For each record below, write an exact copy.

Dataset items
==============================
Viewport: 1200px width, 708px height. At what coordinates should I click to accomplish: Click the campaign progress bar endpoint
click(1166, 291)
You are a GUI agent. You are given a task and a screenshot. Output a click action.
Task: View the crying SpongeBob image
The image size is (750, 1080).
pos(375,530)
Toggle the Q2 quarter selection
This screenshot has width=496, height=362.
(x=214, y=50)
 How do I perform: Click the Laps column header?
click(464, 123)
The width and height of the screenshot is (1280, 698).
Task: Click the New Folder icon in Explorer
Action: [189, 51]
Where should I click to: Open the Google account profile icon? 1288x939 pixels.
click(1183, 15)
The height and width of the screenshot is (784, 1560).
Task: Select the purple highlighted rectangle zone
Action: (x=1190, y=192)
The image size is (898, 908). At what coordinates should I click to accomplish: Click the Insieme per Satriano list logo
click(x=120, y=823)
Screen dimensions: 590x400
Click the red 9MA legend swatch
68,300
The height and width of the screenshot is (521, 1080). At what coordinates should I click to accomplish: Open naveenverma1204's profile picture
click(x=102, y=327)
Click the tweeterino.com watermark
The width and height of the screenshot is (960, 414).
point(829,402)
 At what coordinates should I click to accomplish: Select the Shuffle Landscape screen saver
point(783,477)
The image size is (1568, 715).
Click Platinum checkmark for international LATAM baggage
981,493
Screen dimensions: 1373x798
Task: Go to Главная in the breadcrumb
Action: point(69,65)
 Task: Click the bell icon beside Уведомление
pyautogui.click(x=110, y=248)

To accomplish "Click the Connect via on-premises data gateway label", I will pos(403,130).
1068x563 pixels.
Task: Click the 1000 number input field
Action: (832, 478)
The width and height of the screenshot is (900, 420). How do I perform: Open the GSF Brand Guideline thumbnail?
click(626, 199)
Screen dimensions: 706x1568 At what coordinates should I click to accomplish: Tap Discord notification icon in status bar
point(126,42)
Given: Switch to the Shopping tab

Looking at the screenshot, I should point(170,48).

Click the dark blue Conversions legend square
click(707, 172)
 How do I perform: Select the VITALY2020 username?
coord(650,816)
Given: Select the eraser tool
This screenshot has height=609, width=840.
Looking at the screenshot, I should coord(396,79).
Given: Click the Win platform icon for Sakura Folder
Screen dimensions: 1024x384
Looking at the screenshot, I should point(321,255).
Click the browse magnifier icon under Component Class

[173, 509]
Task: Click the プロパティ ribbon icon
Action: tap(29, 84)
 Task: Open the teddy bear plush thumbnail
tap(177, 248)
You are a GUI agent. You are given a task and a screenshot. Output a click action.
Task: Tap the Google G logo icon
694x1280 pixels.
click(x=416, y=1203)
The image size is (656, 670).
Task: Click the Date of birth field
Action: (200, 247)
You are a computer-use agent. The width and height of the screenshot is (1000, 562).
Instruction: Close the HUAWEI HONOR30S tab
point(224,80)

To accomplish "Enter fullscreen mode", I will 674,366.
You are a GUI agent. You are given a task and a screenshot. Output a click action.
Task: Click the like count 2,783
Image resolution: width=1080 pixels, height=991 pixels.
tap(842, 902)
==============================
# [SOLUTION TO THE PROBLEM]
Viewport: 1200px width, 708px height. At what coordinates should I click to accomplish: Click the campaign progress bar endpoint
click(1166, 291)
You are a GUI agent. You are given a task and a screenshot. Output a click action.
Task: View the crying SpongeBob image
The image size is (750, 1080).
pos(375,530)
Toggle the Q2 quarter selection
This screenshot has width=496, height=362.
(x=214, y=50)
 How do I perform: Click the Laps column header?
click(464, 123)
The width and height of the screenshot is (1280, 698).
Task: Click the New Folder icon in Explorer
Action: [189, 51]
Where should I click to: Open the Google account profile icon? 1288x939 pixels.
click(1183, 15)
The height and width of the screenshot is (784, 1560).
Task: Select the purple highlighted rectangle zone
Action: (x=1190, y=192)
The image size is (898, 908). At what coordinates should I click to accomplish: Click the Insieme per Satriano list logo
click(x=120, y=823)
Screen dimensions: 590x400
Click the red 9MA legend swatch
68,300
The height and width of the screenshot is (521, 1080). At what coordinates should I click to accomplish: Open naveenverma1204's profile picture
click(x=102, y=327)
Click the tweeterino.com watermark
The width and height of the screenshot is (960, 414).
point(829,402)
 At what coordinates should I click to accomplish: Select the Shuffle Landscape screen saver
point(783,477)
The image size is (1568, 715).
Click Platinum checkmark for international LATAM baggage
981,493
Screen dimensions: 1373x798
Task: Go to Главная in the breadcrumb
Action: point(69,65)
 Task: Click the bell icon beside Уведомление
pyautogui.click(x=110, y=248)

To accomplish "Click the Connect via on-premises data gateway label", I will pos(403,130).
1068x563 pixels.
Task: Click the 1000 number input field
Action: (832, 478)
The width and height of the screenshot is (900, 420). How do I perform: Open the GSF Brand Guideline thumbnail?
click(626, 199)
Screen dimensions: 706x1568 At what coordinates should I click to accomplish: Tap Discord notification icon in status bar
point(126,42)
Given: Switch to the Shopping tab

Looking at the screenshot, I should point(170,48).

Click the dark blue Conversions legend square
click(707, 172)
 How do I perform: Select the VITALY2020 username?
coord(650,816)
Given: Select the eraser tool
This screenshot has height=609, width=840.
Looking at the screenshot, I should coord(396,79).
Given: Click the Win platform icon for Sakura Folder
Screen dimensions: 1024x384
Looking at the screenshot, I should point(321,255).
Click the browse magnifier icon under Component Class

[173, 509]
Task: Click the プロパティ ribbon icon
Action: tap(29, 84)
 Task: Open the teddy bear plush thumbnail
tap(177, 248)
You are a GUI agent. You are given a task and a screenshot. Output a click action.
Task: Tap the Google G logo icon
694x1280 pixels.
click(x=416, y=1203)
The image size is (656, 670).
Task: Click the Date of birth field
Action: (200, 247)
You are a computer-use agent. The width and height of the screenshot is (1000, 562).
Instruction: Close the HUAWEI HONOR30S tab
point(224,80)

To accomplish "Enter fullscreen mode", I will 674,366.
You are a GUI agent. You are given a task and a screenshot. Output a click action.
Task: Click the like count 2,783
Image resolution: width=1080 pixels, height=991 pixels.
tap(842, 902)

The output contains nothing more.